### [Aim of the exercise]
Search the records below for the line containing "Given: Open Ghost posts smiley icon in feeds". Write out that line and every line after it exactly as written.

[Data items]
---------------
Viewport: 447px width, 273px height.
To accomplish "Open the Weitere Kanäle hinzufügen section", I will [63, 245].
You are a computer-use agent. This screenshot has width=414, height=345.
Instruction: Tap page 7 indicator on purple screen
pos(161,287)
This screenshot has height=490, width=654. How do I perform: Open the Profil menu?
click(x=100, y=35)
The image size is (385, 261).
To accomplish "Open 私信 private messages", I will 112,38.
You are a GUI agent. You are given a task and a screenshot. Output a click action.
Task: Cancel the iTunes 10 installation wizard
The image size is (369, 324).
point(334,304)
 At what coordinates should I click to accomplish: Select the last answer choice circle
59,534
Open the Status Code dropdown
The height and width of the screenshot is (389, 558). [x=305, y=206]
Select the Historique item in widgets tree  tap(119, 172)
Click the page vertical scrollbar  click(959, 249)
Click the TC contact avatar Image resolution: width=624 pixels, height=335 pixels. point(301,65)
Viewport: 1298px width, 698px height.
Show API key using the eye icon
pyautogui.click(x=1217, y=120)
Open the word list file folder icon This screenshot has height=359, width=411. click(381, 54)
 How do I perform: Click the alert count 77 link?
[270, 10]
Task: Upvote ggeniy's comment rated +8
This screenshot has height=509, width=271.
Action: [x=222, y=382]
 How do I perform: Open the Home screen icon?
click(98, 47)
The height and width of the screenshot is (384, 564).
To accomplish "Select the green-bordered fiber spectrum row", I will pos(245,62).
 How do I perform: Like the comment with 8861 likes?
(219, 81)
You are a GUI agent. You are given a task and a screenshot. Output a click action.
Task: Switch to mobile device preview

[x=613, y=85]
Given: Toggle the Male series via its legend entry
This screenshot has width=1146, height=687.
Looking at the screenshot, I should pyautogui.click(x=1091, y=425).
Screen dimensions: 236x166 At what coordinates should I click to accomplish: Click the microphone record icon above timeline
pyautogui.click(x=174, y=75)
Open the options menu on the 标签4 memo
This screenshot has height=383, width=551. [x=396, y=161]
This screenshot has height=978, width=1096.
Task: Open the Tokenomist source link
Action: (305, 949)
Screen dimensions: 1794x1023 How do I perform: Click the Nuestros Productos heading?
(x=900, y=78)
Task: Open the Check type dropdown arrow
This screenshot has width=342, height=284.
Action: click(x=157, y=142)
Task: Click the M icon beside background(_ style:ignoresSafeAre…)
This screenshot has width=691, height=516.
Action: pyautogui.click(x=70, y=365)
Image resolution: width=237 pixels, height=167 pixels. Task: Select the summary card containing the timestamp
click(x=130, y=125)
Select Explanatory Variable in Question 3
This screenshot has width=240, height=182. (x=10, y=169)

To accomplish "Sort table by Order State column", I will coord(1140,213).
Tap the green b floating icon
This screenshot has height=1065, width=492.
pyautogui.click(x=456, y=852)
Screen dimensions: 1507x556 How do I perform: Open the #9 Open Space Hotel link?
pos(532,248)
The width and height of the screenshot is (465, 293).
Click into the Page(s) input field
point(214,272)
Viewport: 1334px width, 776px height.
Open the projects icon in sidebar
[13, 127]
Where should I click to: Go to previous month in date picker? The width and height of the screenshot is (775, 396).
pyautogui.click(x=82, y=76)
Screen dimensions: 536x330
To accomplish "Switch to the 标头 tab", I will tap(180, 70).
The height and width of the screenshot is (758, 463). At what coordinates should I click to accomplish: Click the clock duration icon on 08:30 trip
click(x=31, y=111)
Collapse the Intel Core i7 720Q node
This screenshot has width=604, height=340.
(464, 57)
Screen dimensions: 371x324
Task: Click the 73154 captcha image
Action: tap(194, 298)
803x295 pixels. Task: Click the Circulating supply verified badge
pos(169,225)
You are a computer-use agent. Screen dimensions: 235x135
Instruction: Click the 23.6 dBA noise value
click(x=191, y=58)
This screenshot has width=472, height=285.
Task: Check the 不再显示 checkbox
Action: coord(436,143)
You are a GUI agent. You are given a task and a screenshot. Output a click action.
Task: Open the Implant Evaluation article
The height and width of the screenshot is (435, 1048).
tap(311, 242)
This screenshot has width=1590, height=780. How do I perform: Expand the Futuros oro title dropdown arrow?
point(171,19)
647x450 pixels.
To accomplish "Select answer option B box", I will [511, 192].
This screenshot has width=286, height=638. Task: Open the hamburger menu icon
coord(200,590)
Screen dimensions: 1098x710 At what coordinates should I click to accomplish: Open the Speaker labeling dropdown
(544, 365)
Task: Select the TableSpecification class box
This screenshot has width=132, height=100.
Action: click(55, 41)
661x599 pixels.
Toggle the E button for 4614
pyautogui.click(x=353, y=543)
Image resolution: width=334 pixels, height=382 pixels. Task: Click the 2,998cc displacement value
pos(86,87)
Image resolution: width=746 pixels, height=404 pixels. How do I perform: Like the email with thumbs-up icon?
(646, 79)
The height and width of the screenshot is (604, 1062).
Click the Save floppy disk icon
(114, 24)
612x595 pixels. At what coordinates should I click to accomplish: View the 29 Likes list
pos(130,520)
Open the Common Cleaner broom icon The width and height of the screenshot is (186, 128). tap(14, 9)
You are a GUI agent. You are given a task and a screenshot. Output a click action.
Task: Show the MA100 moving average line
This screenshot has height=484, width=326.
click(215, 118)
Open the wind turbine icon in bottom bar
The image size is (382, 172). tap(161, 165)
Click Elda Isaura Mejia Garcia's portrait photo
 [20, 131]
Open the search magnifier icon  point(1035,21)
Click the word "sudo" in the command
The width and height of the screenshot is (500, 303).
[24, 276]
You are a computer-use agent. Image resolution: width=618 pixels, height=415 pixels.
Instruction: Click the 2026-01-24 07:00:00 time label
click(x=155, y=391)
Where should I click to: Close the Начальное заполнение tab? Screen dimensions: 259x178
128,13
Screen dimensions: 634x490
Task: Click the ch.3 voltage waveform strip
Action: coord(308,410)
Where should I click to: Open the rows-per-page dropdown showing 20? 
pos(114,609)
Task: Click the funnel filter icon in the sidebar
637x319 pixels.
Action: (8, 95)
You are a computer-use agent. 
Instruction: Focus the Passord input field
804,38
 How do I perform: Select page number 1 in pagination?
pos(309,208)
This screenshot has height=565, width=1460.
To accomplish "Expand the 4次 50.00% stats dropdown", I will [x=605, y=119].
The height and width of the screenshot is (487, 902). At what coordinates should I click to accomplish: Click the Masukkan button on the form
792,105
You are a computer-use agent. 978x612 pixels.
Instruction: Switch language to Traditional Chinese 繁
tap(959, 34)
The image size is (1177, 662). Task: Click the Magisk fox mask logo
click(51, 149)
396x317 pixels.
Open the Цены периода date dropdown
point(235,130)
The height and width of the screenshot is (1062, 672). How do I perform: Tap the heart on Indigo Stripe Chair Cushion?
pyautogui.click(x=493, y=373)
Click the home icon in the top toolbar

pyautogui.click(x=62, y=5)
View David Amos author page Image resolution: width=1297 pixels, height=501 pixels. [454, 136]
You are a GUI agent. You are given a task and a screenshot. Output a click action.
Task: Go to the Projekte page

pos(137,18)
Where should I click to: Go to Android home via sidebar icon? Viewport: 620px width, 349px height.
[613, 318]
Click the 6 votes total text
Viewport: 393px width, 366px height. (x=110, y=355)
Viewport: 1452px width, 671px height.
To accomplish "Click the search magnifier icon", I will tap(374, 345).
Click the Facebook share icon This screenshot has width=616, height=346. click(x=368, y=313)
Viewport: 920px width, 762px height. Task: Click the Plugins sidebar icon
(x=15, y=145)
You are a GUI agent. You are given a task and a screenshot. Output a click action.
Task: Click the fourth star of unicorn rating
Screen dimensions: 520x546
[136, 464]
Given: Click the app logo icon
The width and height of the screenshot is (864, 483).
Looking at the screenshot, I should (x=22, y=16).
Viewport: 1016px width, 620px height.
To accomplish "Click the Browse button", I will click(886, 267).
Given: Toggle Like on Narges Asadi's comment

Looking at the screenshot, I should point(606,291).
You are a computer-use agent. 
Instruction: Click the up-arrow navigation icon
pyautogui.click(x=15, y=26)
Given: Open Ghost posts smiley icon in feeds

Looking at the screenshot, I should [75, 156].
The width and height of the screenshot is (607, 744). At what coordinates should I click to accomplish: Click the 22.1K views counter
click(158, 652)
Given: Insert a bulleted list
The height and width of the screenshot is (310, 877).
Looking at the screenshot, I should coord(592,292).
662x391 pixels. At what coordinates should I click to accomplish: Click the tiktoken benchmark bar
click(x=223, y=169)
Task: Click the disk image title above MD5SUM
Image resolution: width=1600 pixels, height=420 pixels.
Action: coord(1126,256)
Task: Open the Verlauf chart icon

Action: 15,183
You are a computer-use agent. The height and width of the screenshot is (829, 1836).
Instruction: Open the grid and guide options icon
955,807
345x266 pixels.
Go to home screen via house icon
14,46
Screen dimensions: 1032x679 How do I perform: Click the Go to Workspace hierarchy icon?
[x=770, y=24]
---------------
### [Exercise answer]
Given: Open Ghost posts smiley icon in feeds

Looking at the screenshot, I should [75, 156].
The width and height of the screenshot is (607, 744). At what coordinates should I click to accomplish: Click the 22.1K views counter
click(158, 652)
Given: Insert a bulleted list
The height and width of the screenshot is (310, 877).
Looking at the screenshot, I should coord(592,292).
662x391 pixels. At what coordinates should I click to accomplish: Click the tiktoken benchmark bar
click(x=223, y=169)
Task: Click the disk image title above MD5SUM
Image resolution: width=1600 pixels, height=420 pixels.
Action: coord(1126,256)
Task: Open the Verlauf chart icon

Action: 15,183
You are a computer-use agent. The height and width of the screenshot is (829, 1836).
Instruction: Open the grid and guide options icon
955,807
345x266 pixels.
Go to home screen via house icon
14,46
Screen dimensions: 1032x679 How do I perform: Click the Go to Workspace hierarchy icon?
[x=770, y=24]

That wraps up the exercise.